My office is on the first floor of the church. But up on the third floor in a small corner is a study where I like to hide away to write sermons. I have always loved that room, free of interruptions to think and pray and reflect. But three years ago this week, in what felt like the blink of an eye, that sweet little study became a war room or a foxhole where I had to decide what to do to keep our congregation safe from an encroaching global pandemic that raced its way from the coasts to the middle of our country. Within two hours I decided, while pacing on my cell phone in that little study, that Sunday worship would move immediately to online, that the church’s fundraiser auction would be postponed, and that the long-awaited gifts campaign for building renovations would hit pause.

After months of working from home, the church staff and I returned to the church building and worship and in-person events resumed but for reasons that have been unclear to me, I have not been able to sit down in that study again to pray, read, and write.

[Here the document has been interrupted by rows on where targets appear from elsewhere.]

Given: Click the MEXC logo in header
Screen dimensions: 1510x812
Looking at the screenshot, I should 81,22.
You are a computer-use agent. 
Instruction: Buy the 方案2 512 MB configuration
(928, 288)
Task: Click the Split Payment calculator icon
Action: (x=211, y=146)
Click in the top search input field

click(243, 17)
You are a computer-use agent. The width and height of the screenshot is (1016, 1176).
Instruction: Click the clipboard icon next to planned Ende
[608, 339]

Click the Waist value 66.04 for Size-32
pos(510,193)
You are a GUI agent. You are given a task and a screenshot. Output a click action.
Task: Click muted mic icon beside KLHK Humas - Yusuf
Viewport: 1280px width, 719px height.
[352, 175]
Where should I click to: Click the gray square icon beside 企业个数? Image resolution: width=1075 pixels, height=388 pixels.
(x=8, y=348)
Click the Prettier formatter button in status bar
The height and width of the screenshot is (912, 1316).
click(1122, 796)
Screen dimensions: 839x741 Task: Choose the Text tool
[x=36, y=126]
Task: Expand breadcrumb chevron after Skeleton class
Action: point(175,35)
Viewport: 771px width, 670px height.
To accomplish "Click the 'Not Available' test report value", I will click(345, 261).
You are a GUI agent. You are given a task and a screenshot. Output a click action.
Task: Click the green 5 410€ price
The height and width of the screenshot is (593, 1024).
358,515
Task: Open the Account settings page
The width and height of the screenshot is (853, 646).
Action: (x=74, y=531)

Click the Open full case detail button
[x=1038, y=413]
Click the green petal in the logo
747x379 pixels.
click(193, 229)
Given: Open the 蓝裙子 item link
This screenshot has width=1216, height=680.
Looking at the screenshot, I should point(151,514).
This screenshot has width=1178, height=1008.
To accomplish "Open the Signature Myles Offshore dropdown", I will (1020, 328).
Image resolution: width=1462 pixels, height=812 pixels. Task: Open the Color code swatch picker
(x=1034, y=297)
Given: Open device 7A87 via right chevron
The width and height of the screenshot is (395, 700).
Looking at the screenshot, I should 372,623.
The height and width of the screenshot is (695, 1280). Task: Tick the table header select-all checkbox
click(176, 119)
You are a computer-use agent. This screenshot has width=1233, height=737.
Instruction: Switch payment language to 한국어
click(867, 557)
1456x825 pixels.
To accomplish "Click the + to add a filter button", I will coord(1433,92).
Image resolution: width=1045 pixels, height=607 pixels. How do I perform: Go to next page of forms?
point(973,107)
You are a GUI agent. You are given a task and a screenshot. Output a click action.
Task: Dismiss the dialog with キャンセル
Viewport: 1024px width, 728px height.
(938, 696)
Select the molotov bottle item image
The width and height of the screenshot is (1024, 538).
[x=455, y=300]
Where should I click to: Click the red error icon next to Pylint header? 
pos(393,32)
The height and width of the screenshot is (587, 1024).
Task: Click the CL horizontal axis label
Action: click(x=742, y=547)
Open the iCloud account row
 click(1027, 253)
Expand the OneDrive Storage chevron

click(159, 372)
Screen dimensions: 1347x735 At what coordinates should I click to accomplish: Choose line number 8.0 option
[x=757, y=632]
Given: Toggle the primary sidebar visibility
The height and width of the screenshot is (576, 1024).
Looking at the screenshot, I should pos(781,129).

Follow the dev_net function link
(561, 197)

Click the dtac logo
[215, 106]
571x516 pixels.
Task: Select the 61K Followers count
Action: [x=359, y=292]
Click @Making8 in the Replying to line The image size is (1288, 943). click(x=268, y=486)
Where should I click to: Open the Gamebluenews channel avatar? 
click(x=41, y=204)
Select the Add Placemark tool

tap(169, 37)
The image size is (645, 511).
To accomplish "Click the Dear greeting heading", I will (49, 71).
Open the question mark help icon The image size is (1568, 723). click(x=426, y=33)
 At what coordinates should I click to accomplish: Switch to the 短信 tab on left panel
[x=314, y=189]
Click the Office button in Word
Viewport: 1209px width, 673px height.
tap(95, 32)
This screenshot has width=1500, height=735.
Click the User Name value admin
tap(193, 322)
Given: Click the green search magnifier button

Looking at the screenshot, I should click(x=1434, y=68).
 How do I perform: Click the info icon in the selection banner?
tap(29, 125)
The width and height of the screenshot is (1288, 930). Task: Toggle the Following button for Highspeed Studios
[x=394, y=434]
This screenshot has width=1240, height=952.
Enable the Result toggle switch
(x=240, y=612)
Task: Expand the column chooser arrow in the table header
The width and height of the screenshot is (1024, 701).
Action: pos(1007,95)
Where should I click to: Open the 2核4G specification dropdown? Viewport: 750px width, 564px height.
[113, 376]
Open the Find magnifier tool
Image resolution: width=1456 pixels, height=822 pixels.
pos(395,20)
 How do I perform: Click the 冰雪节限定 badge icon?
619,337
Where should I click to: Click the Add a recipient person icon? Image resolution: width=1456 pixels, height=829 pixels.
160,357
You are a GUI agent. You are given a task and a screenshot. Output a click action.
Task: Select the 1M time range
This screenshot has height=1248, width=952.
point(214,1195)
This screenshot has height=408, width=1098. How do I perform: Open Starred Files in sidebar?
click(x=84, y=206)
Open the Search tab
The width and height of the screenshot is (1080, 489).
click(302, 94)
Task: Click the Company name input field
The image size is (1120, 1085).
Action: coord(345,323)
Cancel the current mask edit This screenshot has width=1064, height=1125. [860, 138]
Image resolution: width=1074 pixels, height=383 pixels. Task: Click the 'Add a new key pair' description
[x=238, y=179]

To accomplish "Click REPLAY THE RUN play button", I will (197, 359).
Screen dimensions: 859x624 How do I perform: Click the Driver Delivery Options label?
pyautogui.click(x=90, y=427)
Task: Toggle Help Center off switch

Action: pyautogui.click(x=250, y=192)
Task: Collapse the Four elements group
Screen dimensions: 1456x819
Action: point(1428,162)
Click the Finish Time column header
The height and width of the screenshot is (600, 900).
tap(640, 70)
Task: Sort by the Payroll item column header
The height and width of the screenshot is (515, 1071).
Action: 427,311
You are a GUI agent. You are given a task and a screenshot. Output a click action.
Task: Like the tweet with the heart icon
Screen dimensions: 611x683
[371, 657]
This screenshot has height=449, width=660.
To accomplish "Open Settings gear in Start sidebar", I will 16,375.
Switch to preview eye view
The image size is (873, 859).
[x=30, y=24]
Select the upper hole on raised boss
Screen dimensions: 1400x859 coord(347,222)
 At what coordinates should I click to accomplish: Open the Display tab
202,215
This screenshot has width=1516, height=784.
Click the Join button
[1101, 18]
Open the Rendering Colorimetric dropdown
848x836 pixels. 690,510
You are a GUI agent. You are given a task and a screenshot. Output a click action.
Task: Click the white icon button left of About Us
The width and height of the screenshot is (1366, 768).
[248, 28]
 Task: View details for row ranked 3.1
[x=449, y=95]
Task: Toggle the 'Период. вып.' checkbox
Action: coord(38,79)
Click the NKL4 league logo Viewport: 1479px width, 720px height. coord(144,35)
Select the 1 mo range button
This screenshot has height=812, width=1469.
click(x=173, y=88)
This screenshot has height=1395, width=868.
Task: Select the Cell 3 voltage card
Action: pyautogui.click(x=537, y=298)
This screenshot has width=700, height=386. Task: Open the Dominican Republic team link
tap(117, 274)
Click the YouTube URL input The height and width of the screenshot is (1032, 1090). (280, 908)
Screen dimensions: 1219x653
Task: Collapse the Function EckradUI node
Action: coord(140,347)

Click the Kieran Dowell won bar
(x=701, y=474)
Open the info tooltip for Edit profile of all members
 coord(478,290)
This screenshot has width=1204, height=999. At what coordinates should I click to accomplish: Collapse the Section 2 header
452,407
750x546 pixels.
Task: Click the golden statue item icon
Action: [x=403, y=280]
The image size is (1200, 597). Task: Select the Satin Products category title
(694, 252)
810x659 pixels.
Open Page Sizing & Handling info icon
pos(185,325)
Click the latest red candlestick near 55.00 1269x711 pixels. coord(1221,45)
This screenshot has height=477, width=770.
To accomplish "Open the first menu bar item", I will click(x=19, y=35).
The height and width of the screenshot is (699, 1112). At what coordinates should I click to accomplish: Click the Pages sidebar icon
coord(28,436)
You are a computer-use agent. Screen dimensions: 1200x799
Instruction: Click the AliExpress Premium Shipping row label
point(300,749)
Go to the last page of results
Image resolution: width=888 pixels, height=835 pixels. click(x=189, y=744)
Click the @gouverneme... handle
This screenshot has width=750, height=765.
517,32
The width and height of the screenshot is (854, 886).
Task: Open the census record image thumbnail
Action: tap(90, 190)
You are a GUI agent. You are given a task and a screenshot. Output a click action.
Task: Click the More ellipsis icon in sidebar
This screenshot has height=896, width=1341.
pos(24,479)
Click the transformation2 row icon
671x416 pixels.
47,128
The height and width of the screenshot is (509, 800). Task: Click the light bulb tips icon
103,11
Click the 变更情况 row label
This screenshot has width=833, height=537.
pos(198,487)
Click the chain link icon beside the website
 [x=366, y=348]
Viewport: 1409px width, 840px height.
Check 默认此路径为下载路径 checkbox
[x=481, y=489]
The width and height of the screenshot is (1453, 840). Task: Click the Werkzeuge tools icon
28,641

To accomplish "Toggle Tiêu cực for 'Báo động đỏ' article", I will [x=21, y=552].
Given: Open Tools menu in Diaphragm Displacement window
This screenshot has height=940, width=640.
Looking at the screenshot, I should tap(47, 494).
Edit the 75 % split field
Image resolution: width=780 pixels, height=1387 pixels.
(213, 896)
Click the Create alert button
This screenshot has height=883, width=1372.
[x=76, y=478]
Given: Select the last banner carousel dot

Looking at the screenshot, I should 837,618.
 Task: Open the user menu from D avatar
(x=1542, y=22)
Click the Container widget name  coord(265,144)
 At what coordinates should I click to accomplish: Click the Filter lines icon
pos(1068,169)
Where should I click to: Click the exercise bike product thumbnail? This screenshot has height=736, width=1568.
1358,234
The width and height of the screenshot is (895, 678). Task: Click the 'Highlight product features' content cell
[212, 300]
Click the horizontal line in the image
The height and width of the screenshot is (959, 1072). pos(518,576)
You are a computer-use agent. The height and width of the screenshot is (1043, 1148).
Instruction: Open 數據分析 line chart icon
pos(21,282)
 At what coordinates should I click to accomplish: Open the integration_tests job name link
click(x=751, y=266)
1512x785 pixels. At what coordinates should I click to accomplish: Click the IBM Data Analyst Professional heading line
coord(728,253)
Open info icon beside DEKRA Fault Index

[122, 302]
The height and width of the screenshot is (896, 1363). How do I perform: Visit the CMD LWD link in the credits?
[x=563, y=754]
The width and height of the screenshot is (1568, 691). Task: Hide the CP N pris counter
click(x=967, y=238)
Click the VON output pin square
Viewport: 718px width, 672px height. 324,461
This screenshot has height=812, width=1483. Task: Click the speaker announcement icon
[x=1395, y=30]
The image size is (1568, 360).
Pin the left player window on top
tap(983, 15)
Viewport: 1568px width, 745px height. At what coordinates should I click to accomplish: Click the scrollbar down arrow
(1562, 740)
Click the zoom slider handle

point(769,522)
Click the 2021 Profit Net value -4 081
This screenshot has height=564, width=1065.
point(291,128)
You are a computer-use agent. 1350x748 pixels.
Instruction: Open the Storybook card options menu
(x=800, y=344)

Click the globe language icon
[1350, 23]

But then last week I read a magazine article about the oral history project in New York. A team of researchers began interviewing ordinary people about their reactions to the pandemic in March of 2020. They interviewed them again in 2021 and 2022. But by 2022, many of the participants refused to come in for the interviews. Some wouldn’t even return the phone calls. It was too painful. Too difficult. And that is when it began to dawn on me. My resistance to that room I once loved is grief.

Many of us have said that our lives were relatively unscathed by the pandemic. We didn’t lose a loved one or a job. We had the resources to get through and maybe even found some silver linings. But many of us, even those who soldiered through it, lost something significant. And maybe that loss still deserves to be grieved. Maybe without acknowledging our loss and grief, we will miss the opportunity to grow through the pain.

Barbara Brown Taylor writes in her book “God in Pain:”

There is nothing in that gospel about being impressive or successful. There is nothing in it about being the biggest or the best at anything at all. The good news of God in Christ is that when the bottom has fallen out from under you—when you have crashed through all your safety nets and you can hear the bottom rushing up to meet you—the good news is that you cannot fall farther than God can catch you. . . . . . God is able to take our weakness, our fear, our trembling, and turn it into fullness of life.